David Martin, CEO, Featured Artists Coalition and Annabella Coldrick, Chief Executive, Music Managers Forum, issued a joint statement in which they “wholeheartedly endorsed all the Committee’s recommendations”.

“Most important is their recognition of the ‘cost of touring crisis’, and that the benefits of a ticket levy must flow down to artists, managers, and independent promoters – as well as to grassroots music venues,” they told NME. “The entire ecosystem needs support. While we still believe this mechanism should be mandatory, the clock is now ticking to get a process in place before September 2024.

“We are also delighted to see the Committee endorse the 100% Venues campaign, and hope this will trigger action from the UK’s largest live music venues to overhaul outdated practices on merchandise commissions. The sale of T-shirts, vinyl and other physical products represent a crucial income stream for artists. It is only fair that they should retain the bulk of that revenue.”

Music Venue Stock Image
UK music venue. CREDIT: Rawlstock/Getty Images

Michael Kill, CEO of the Night Time Industries Association, also supported the report to save venues, adding that “without adequate support, we risk not only the loss of these invaluable spaces but also the erosion of the entire music ecosystem” and urging the government to “act swiftly on these proposals to ensure the survival and prosperity of live music in the UK.”

“We stand ready to collaborate with policymakers, industry partners, and stakeholders to implement the necessary measures and secure a sustainable future for the night-time economy and the cultural heritage it represents,” he added.

The call for a levy made headlines recently when it was dismissed by the then-boss of the beleaguered Manchester Co-Op Live Arena. Gary Roden came under fire for saying that some smaller venues in the UK were only closing because they were “poorly run”. In response, the Music Venue Trust, told NME that they believed Roden’s comments were “disrespectful and disingenuous”, while also highlighting the irony of making such “ill-judged, unnecessary and misleading” remarks on the week that their own venue was forced to postpone their own launch numerous times, due to a spate of logistical problems.

However, the venue has now said it will meet with the Music Venue Trust to discuss the levy after it initially said it wouldn’t implement it.

This week also saw the announcement that The Ferret in Preston is the latest grassroots music venue to have been saved by the Music Venue Trust’s ‘Own Our Venues‘ scheme. The  initiative, set out as “the National Trust of music venues” was first announced in April last year, and it aims to secure the long-term futures of grassroots venues by bringing them into shared public ownership. This follows the scheme purchasing The Snug in Manchester last year.

The Ferret in Preston
The Ferret in Preston. CREDIT: Press

This also comes after the recent announcement that Tunbridge Wells Forum has become the first venue in the country to introduce a grassroots ticket levy. US acts Alien Ant Farm and CKY have also opted to add a £1 ticket levy to their UK tours, following a move by Enter Shikari. Last year; the band shared details of a 2024 run of UK tour dates, where £1 from each ticket sold was donated to the Music Venue Trust – at no extra cost to fans.

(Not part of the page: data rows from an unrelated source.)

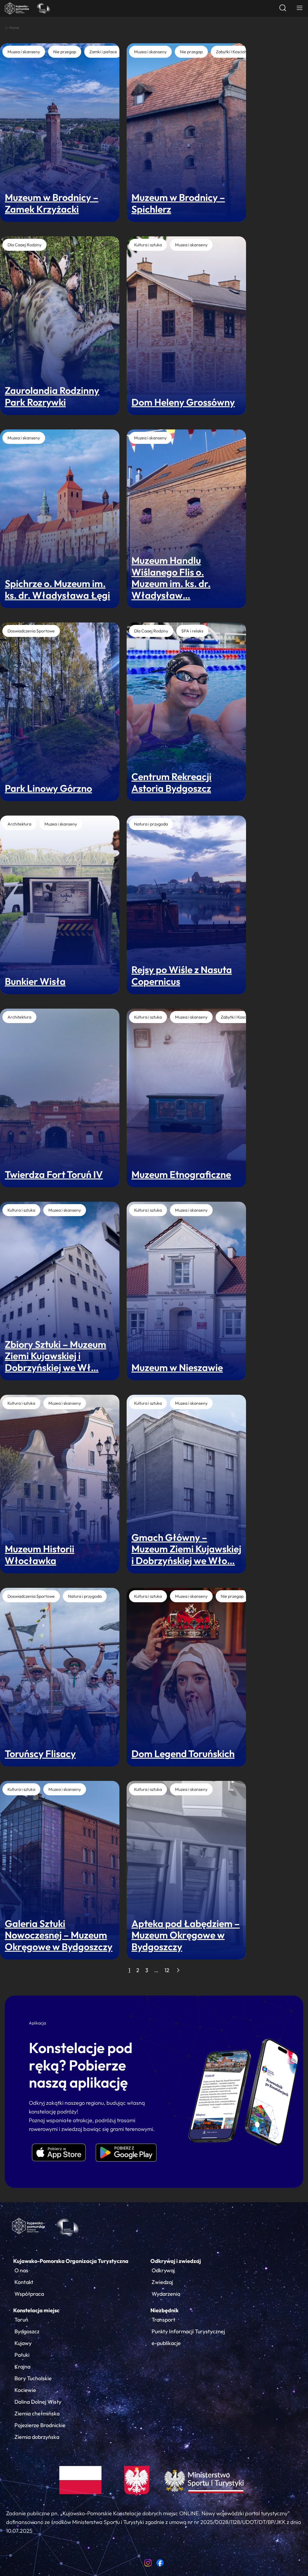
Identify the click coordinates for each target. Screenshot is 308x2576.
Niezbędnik (164, 2310)
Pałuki (21, 2354)
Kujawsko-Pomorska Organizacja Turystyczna (70, 2261)
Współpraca (29, 2293)
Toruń (21, 2319)
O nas (21, 2270)
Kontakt (23, 2282)
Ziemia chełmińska (37, 2413)
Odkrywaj (163, 2270)
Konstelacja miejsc (36, 2310)
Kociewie (25, 2390)
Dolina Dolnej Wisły (37, 2401)
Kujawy (23, 2343)
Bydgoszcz (26, 2331)
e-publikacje (166, 2343)
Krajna (22, 2366)
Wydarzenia (166, 2293)
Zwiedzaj (162, 2282)
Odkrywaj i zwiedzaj (175, 2261)
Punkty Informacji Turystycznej (188, 2331)
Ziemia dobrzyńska (36, 2436)
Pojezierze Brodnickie (40, 2425)
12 (167, 1970)
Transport (163, 2319)
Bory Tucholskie (33, 2378)
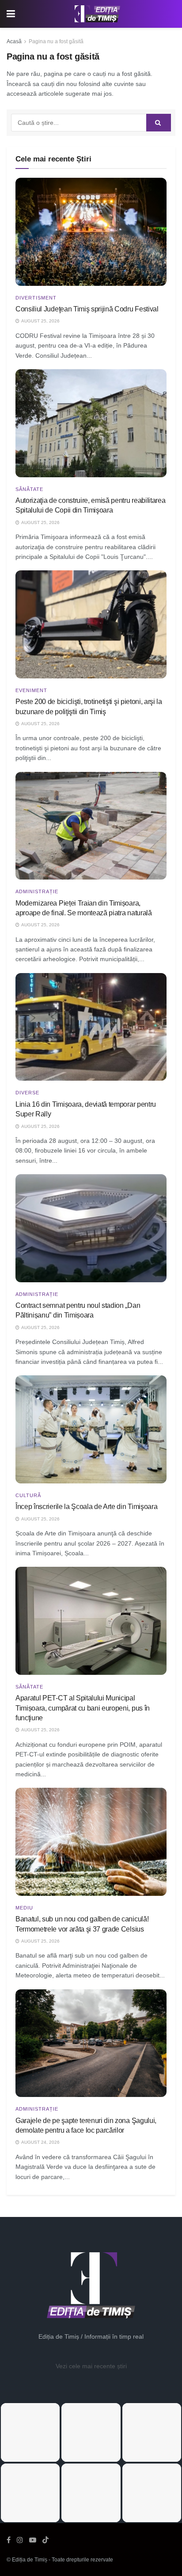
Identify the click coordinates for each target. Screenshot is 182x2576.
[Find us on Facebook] (9, 2540)
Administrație (36, 891)
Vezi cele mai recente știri (91, 2366)
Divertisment (36, 298)
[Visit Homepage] (98, 14)
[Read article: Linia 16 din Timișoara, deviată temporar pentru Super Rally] (91, 1027)
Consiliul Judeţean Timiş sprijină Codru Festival (87, 309)
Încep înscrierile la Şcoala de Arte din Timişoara (86, 1506)
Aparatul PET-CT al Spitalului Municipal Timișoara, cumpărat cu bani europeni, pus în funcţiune (82, 1708)
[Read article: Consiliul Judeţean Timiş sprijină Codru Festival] (91, 232)
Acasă (14, 41)
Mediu (24, 1908)
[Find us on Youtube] (32, 2540)
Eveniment (31, 690)
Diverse (27, 1092)
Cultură (28, 1495)
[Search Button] (158, 122)
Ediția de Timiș (29, 2560)
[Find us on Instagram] (20, 2540)
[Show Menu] (11, 14)
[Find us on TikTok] (45, 2540)
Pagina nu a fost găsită (56, 41)
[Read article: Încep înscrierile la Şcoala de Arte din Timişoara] (91, 1429)
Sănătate (29, 489)
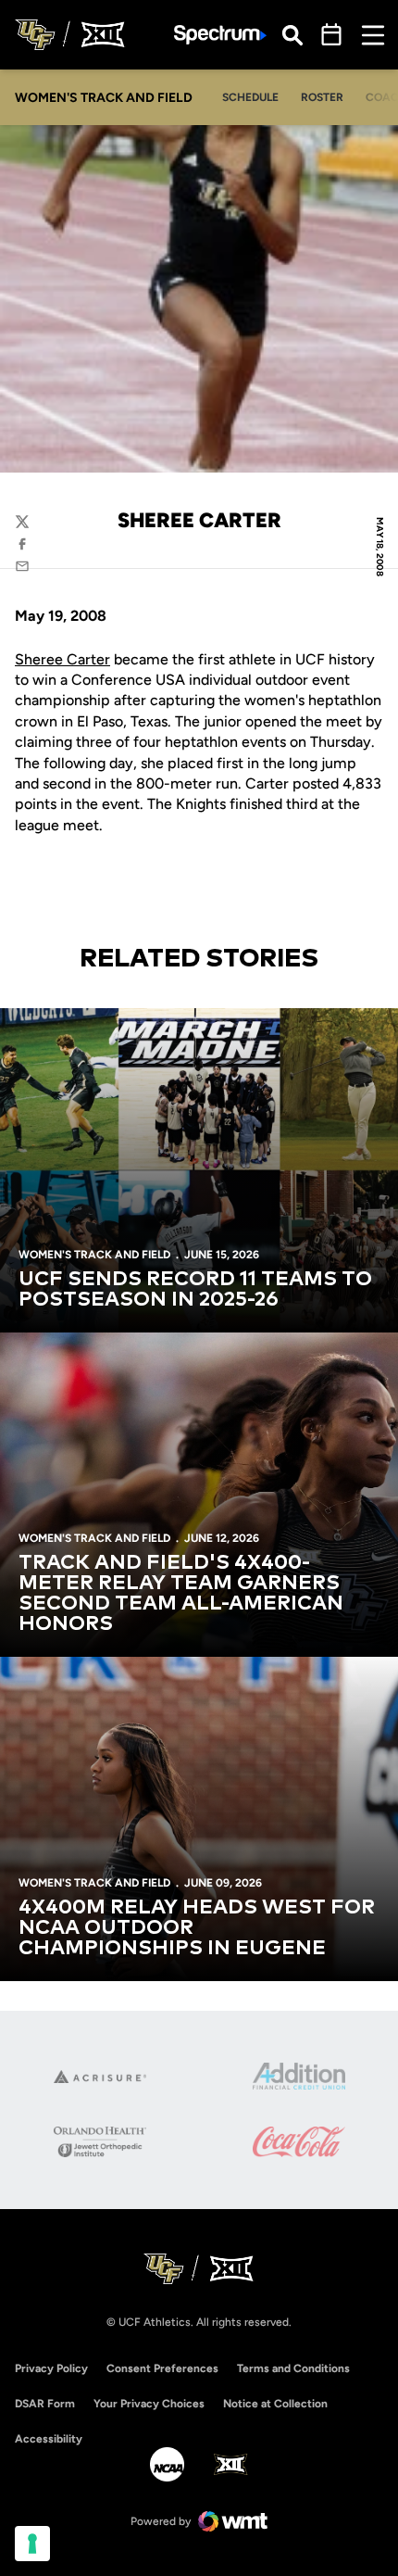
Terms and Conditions (293, 2368)
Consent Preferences (162, 2368)
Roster (322, 97)
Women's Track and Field (94, 1254)
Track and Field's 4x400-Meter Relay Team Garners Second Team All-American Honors (181, 1594)
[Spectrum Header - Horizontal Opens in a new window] (220, 34)
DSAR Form (45, 2403)
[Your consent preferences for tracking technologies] (32, 2543)
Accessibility (48, 2438)
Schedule (250, 97)
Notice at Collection (275, 2403)
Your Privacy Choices (149, 2403)
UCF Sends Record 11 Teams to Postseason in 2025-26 (195, 1289)
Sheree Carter (62, 659)
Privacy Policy (51, 2368)
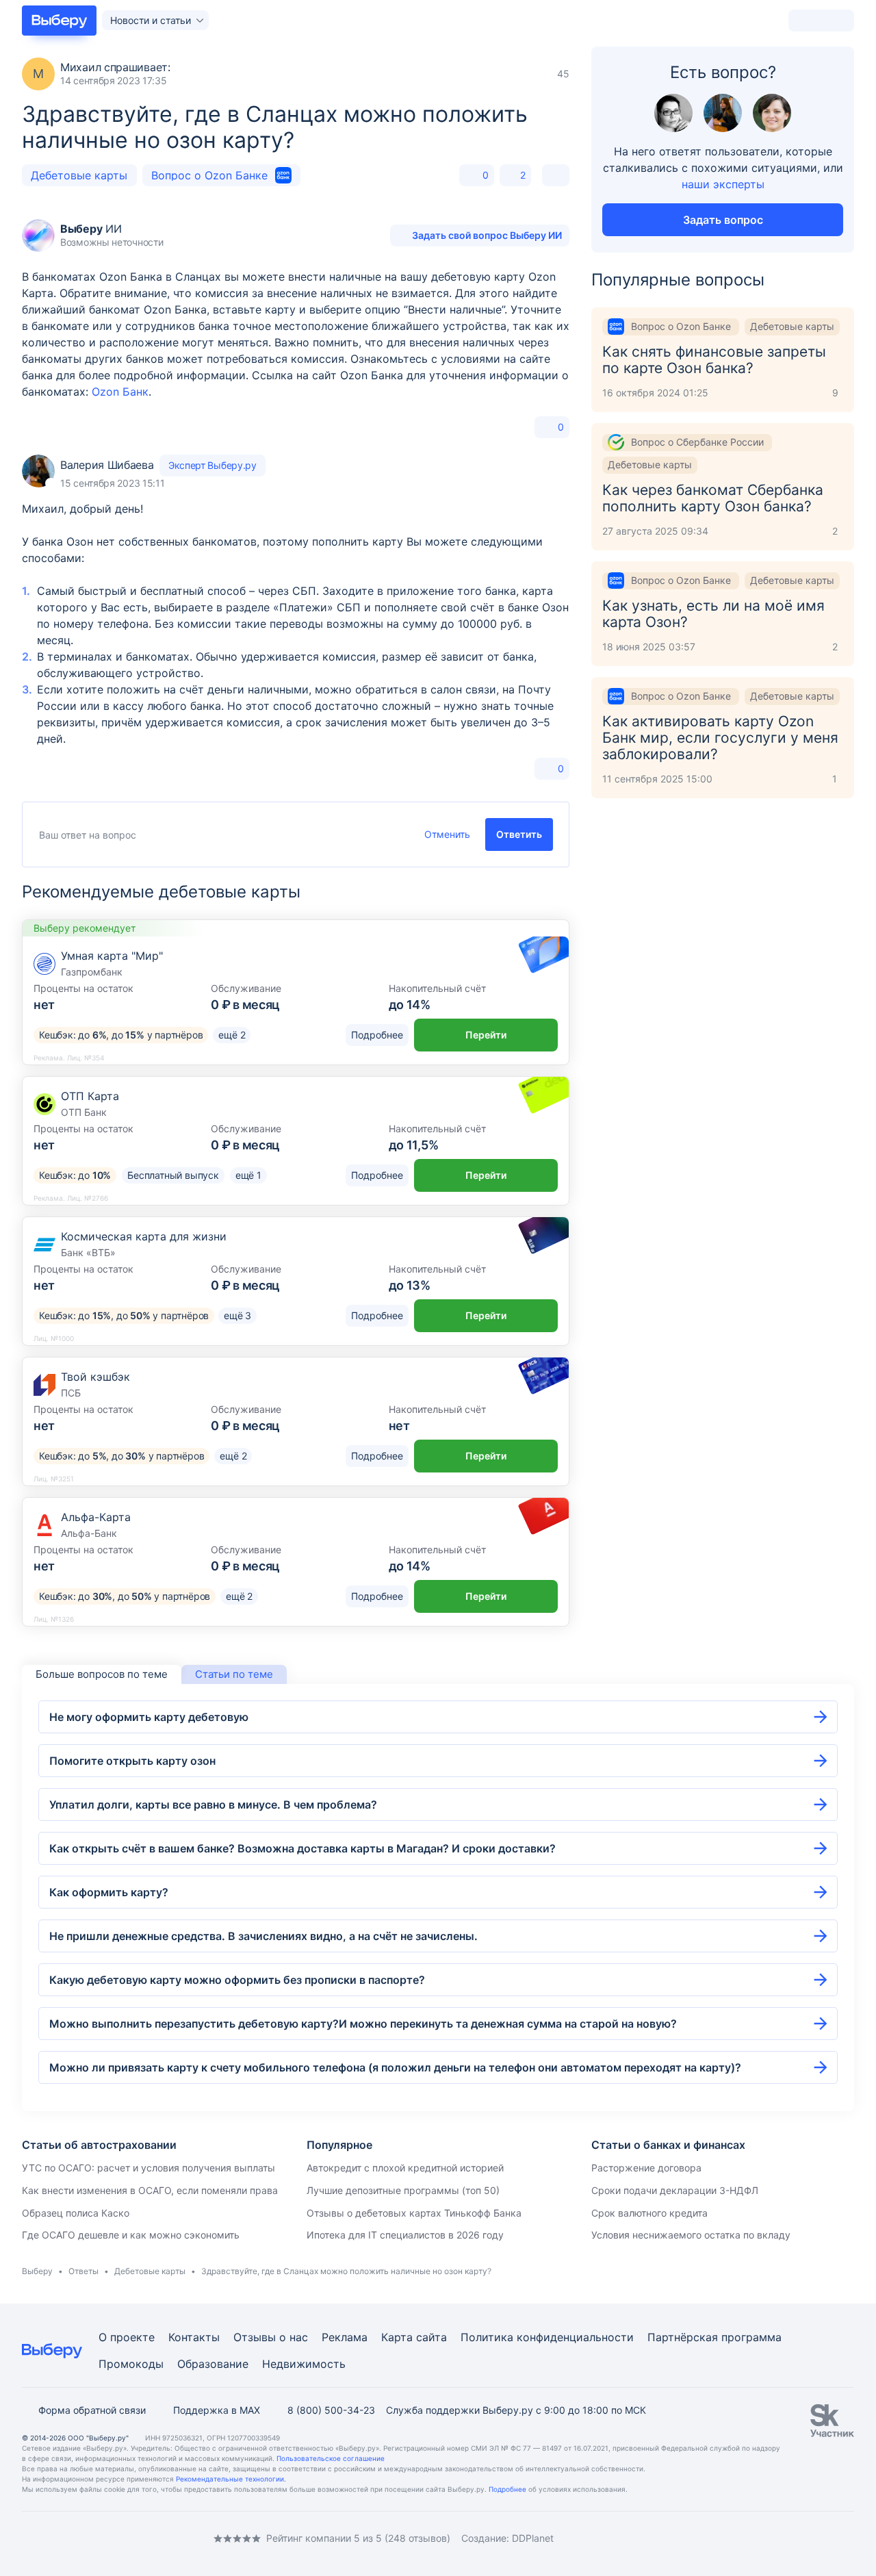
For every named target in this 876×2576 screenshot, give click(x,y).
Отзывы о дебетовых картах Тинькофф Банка (414, 2213)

Other companies have launched similar initiatives. Independent ticketing company Skiddle announced in October it would donate 50p of every ticket sold towards saving grassroots music venues, while taxi firm FREENOW pledged to donate £1 from every ride to the cause.

Ticketmaster have introduced a Music Venue Trust charity upsell option, enabling fans to make direct contributions to MVT when purchasing tickets. Halifax venue Piece Hall has also implemented a similar scheme.